10 000 pages sur un écran
Mais les premiers débouchés sont attendus du côté des entreprises. ' Pour certains secteurs, il y a un bénéfice évident à substituer une TLE au papier. Ainsi, nous avons comme clients des constructeurs et des industriels, qui utilisent la TLE pour préparer toutes les étapes de maintenance sur un chantier. Toute la documentation réside sur la TLE, qui offre des possibilités de saisie. Des agences immobilières s'en servent pour faire des états des lieux ou consulter les contrats des syndics.

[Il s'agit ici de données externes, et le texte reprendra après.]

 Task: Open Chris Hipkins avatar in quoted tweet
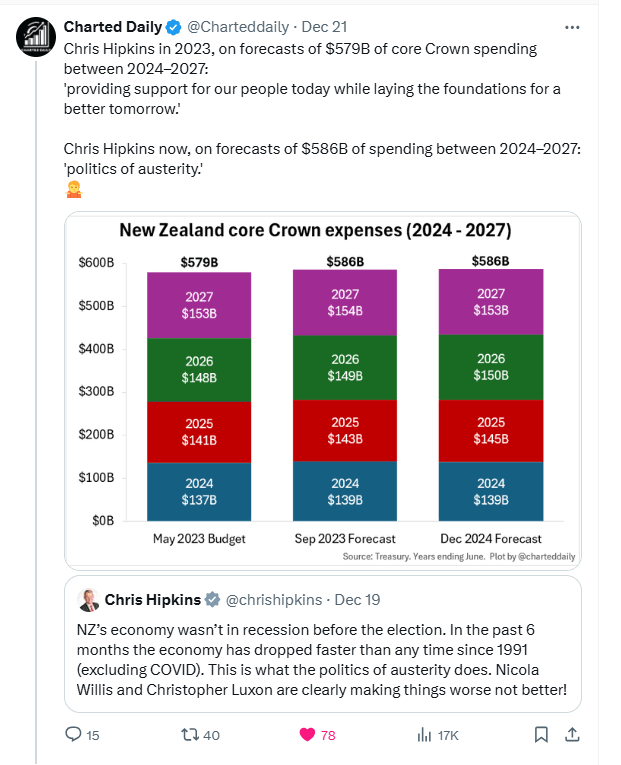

Les avocats s'évitent le transport de lourds dossiers ', détaille Mathieu Balzarini. Plutôt que les ?"uvres complètes de Balzac, les documentations techniques ou les formulaires constituent les premiers débouchés. Pour deux raisons. Le côté pratique : un e-book peut emporter de 7 000 à 10 000 pages en divers formats, .txt, .doc, .rtf, .pdf ou .xhtml, et des fichiers audio et vidéo, et plutôt que d'imprimer très peu d'exemplaires d'une lourde documentation, autant la diffuser sous forme de carte mémoire. Ensuite, la question de la gestion des droits, qui freine les expérimentations grand public, n'a pas les mêmes conséquences dans l'entreprise. ' Les technologies de papier électronique sont un des verrous qui permettent de contrôler la chaîne de distribution du contenu, estime Jacques Angelé. Les grands distributeurs veulent maîtriser cette chaîne pour créer un marché captif. Le marché professionnel demande une forte personnalisation des terminaux, qui seront diffusés en petites quantités. La problématique diffère. '
La guerre des formats
Reste que l'utilisation de la TLE en entreprise nécessite une réflexion pour rendre les flux exploitables, c'est-à-dire structurés au maximum. De plus, en attendant la prochaine version de l'OS des TLE (le plus souvent Linux), les fonctions sont dépendantes du format. Pour l'iLiad d'iRex, les formats .txt ou .xhtml permettent seulement d'agrandir ou de réduire les polices, alors qu'en .pdf les fonctions sont multiples (zoom, glisser du texte, etc.). La guerre des formats fait rage. En l'absence de normalisation, chacun pousse son format, il en existe déjà une vingtaine, tandis que le consortium OpenReader tente d'imposer un format ouvert, normalisé, et protégé par DRM. Même les formats physiques restent à définir. Si le A4 et le A5 dominent, ces écrans souples donnent naissance à de nouveaux équipements tel le livre cellulaire, hybride de TLE et de smartphone, développé par Polymer Vision et bientôt vendu par Telecom Italia. ' Il y a en laboratoire de nombreuses technologies de papier électronique qui verront bientôt le jour. On ne peut pas rester captif d'une seule, à terme, il y aura une spécialisation ', conclut Jacques Angelé.